Process for isolation of at least one odoriferous agent from a plant substrate comprising
a) contacting a plant substrate with an aqueous soap extraction solution comprising an aqueous medium and at least one soap compound R-C(=O)O^-M⁺ or ⁺M^-O(O=)C-R-C(=O)O^-M⁺, wherein R is saturated or unsaturated linear, branched or cyclic C₃ to C₁₇ alkyl or C₆ to C₁₈ aryl, wherein the alkyl or aryl group can be substituted with up to 5 functional groups, and wherein M⁺ is a monovalent cation, to obtain a soap extract and

b) isolating a flavour mixture comprising at least one odoriferous agent from the soap extract obtained in step a).
Process according to claim 1 for isolation of at least one odoriferous agent from an Iridaceae substrate, a rose substrate or a jasmine substrate.
Process according to claim 2, wherein an Iridaceae substrate is a substrate from Iris germanica, Iris pallida, Iris pallida argentea variegata, Iris pallida aurea variegata, Iris pallida alba, Iris neglecta, Iris spectabilis, Iris macedonica, or Iris florentina and /or other varieties of the species Iris barbata.
Process according to one of the preceding claims, wherein the substrate is iris rhizome, iris extracts, iris extraction wastes, iris plant tissue, or a mixture thereof, rose blossoms and/or leaves, jasmine blossoms and/or leaves; which optionally are in particulate, crushed or powdered form.
Process according to one of the preceding claims, wherein the odoriferous agent comprises α-irone, β-irone, γ-irone or any mixture thereof.
Process according to one of the preceding claims, wherein M⁺ is sodium, potassium, ammonium or cholinium.
Process according to one of the preceding claims, wherein the aqueous soap dispersion comprises at least one soap compound R-C(=O)O^-M⁺, wherein R is CH₃(CH₂)_n, wherein n is 2 to 14, and wherein M⁺ is a monovalent cation.
Process according to one of the preceding claims, wherein additionally at least one hydrotropic additive is added to the soap extracting solution.
Process according to claim 8, wherein the hydrotropic additive is selected from a fatty alcohol, C₆-C₁₂ dicarboxylic acid or a salt or ester thereof, a C₆-C₁₂ hydroxy carboxylic acid or a salt or ester thereof, a branched or cyclic C₆-C₁₈ fatty acid or a salt or ester thereof, or a mixture thereof.

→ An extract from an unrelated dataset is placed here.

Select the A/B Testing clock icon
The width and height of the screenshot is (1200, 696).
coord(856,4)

Process according to one of the preceding claims, wherein an aqueous soap extracting solution comprising a mixture of at least two different soap compounds is used, wherein the compounds differ by the number of n and/or the type of the cation.
Process according to one of the preceding claims, wherein the aqueous soap extracting solution comprises at least water, sodium myristate and/or potassium myristate.

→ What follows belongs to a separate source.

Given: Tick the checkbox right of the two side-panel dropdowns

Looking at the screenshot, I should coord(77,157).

Process according to one of the preceding claims, wherein for isolating a flavour mixture in step b)
i) the pH value and/or the temperature of the soap extract obtained in step a) are changed to separate at least part of the fatty acid and the flavour ingredients; or

ii) di- or polyvalent cations are added to the soap extract to precipitate at least part of the fatty acids as salt; or

iii) the soap extract obtained in step a) is extracted with a lipophilic solvent and optionally the solvent is removed.

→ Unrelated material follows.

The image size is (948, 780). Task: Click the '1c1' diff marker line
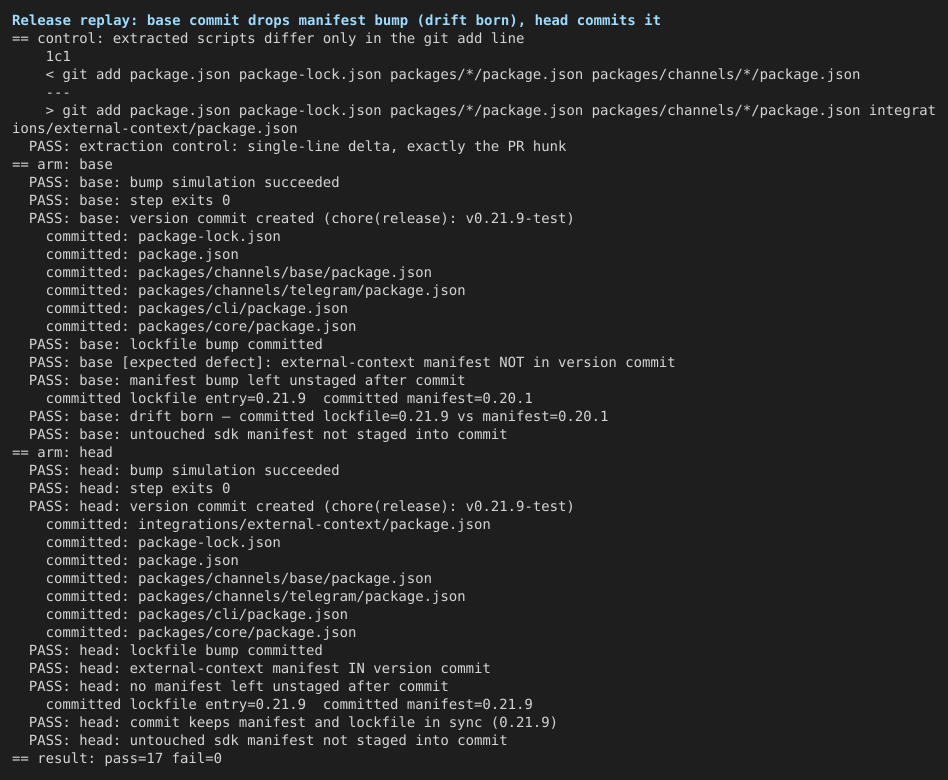(x=58, y=56)
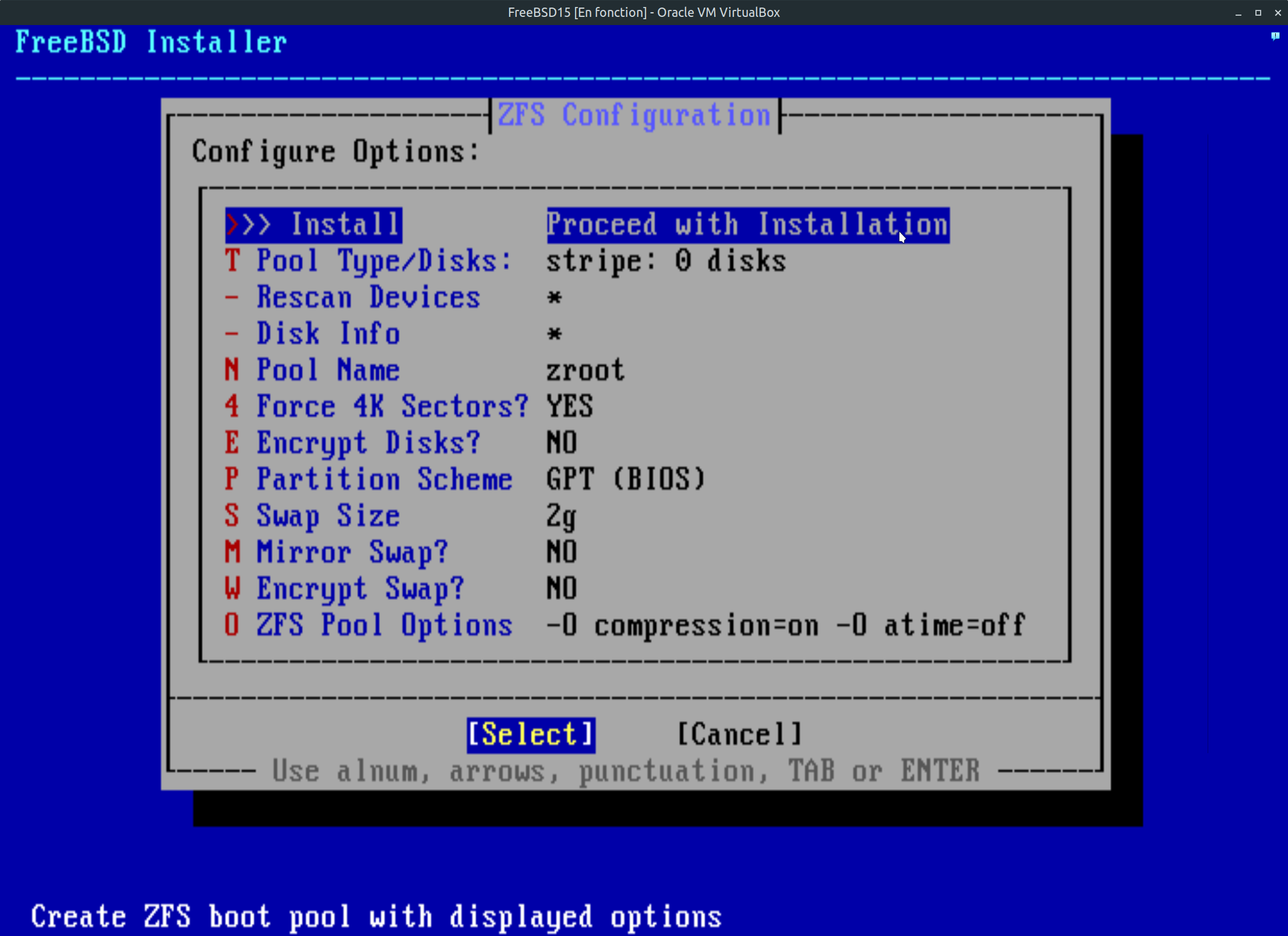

Process according to one of the preceding claims, wherein an aqueous soap extracting solution comprising soaps of those fatty acids that are present in in the plant substrate is used.
Process according to one of the preceding claims, wherein the composition of the flavour mixture is controlled by using an aqueous soap extracting solution with a predetermined number and type of soap components or a combination of one or more soap components and one or more additives.
Process for extracting a composition with a predetermined percentage of lipophilic and hydrophilic odoriferous ingredients from a plant substrate wherein a soap dispersion is used comprising at least one myristate soap and at least one hydrotropic additive.